The disappearance of China’s naturally occurring forests is one of the most significant environmental shifts in the country’s history, one often blamed on imperial demand for lumber. China’s early modern forest history is typically viewed as a centuries-long process of environmental decline, culminating in a nineteenth-century social and ecological crisis. Pushing back against this narrative of deforestation, Ian Miller charts the rise of timber plantations between about 1000 and 1700, when natural forests were replaced with anthropogenic ones. Miller demonstrates that this form of forest management generally rested on private ownership under relatively distant state oversight and taxation. He further draws on in-depth case studies of shipbuilding and imperial logging to argue that this novel landscape was not created through simple extractive pressures, but by attempts to incorporate institutional and ecological complexity into a unified imperial state.

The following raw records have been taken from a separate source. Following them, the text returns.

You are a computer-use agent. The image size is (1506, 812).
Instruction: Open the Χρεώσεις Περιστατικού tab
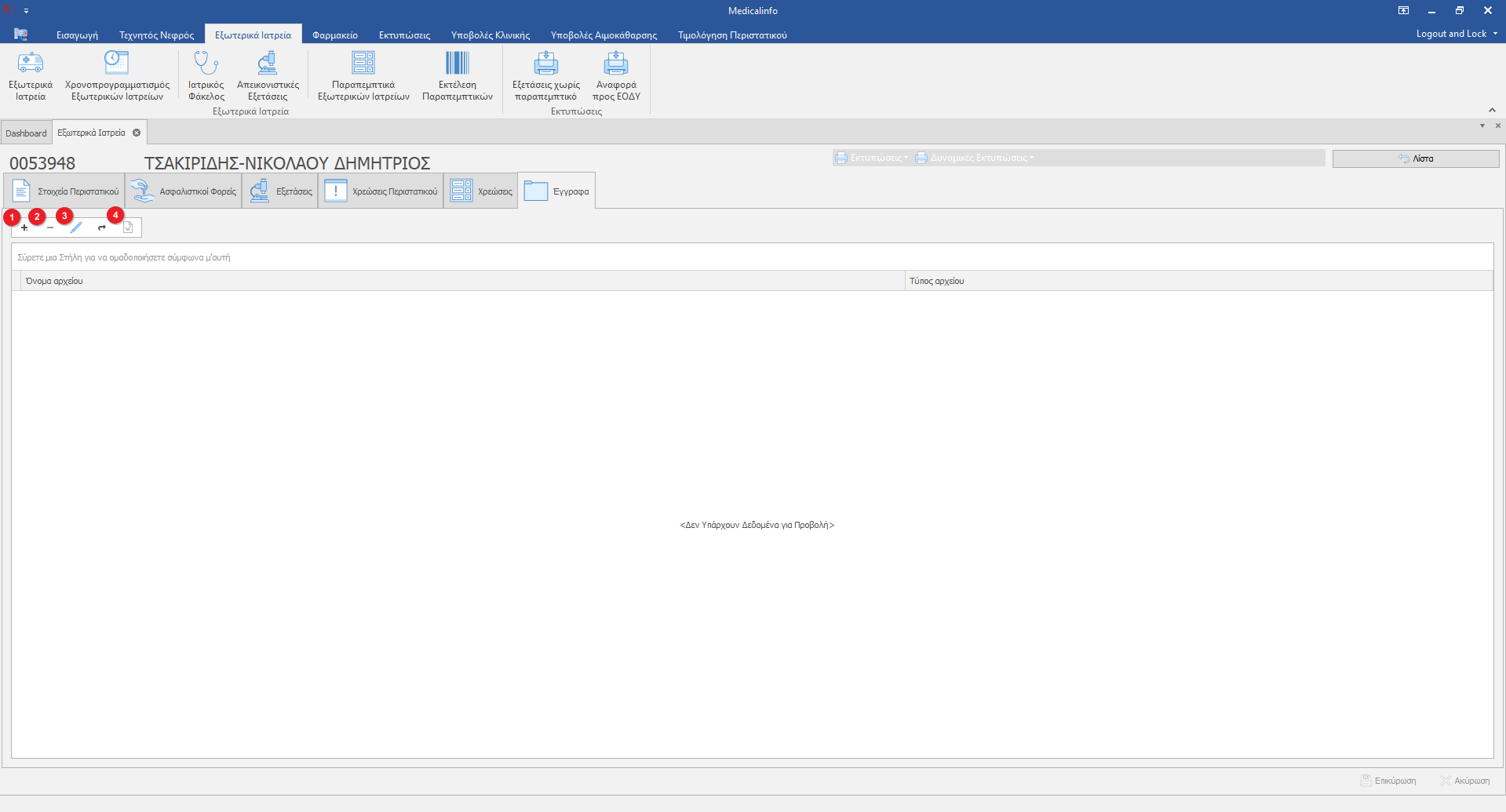[381, 191]
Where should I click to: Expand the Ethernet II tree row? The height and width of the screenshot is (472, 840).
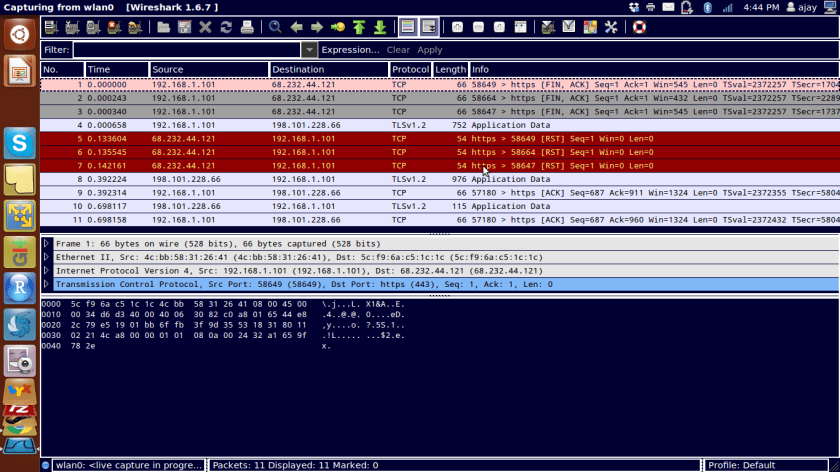(x=46, y=257)
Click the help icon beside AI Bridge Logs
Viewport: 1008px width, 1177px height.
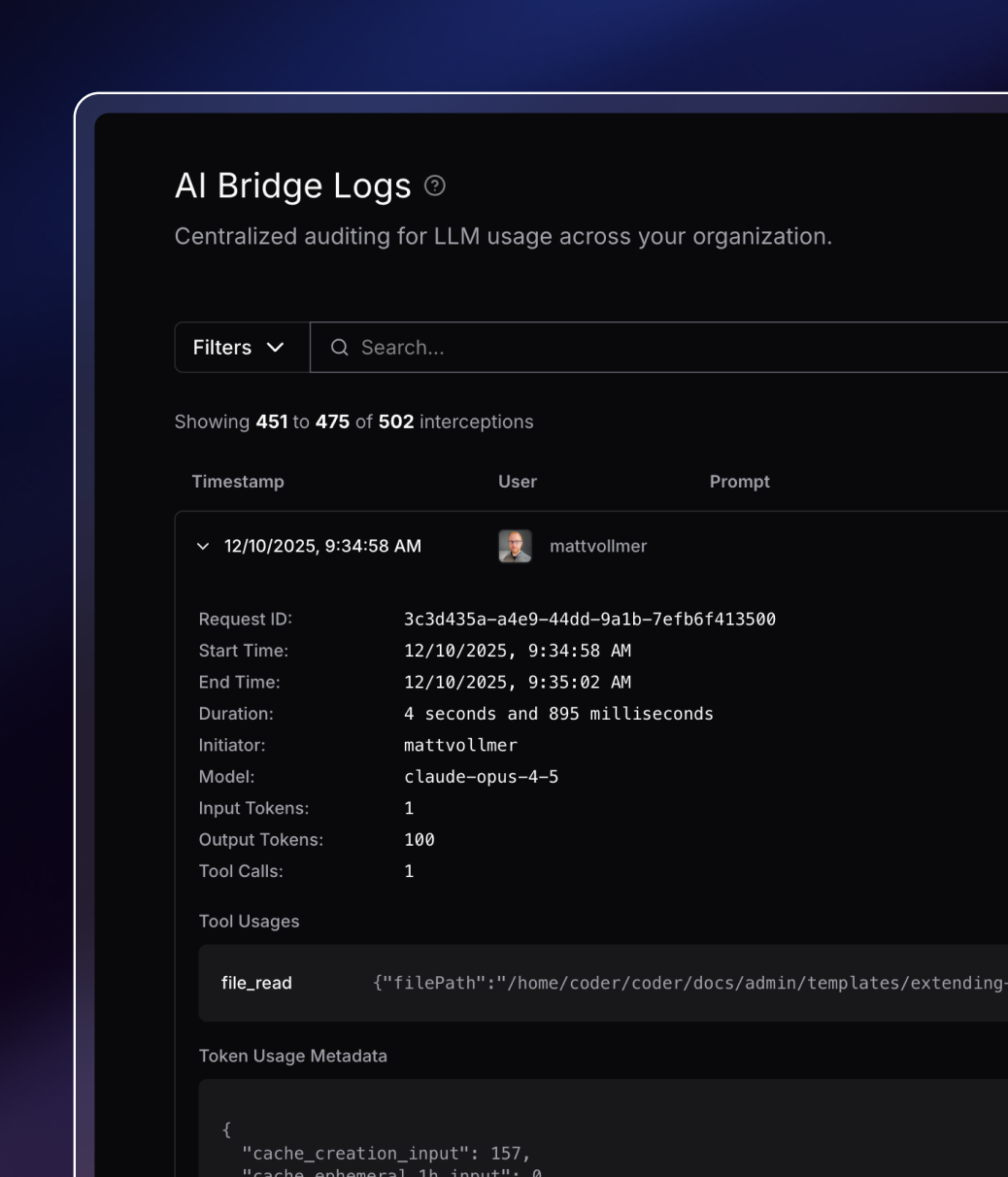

Miller uses the emergence of anthropogenic forests in south China to rethink both temporal and spatial frameworks for Chinese history and the nature of Chinese empire. Because dominant European forestry models do not neatly overlap with the non-Western world, China’s history is often left out of global conversations about them; Miller’s work rectifies this omission and suggests that in some ways, China’s forest system may have worked better than the more familiar European institutions.
Ian M. Miller is assistant professor of history at St. John’s University.
"This pathbreaking addition to the sparse English-language literature on China’s forest history far surpasses all existing works in terms of scope and scholarly rigor. Miller’s work and the arguments it advances could genuinely transform the field of Chinese environmental history."
– Micah S. Muscolino, University of California, San Diego
"Excellent [...] Miller problematizes the notion of Chinese premodern deforestation and, more broadly and significantly, the idea that premodern China was somehow deficient in its environmental governance in comparison to its European contemporaries."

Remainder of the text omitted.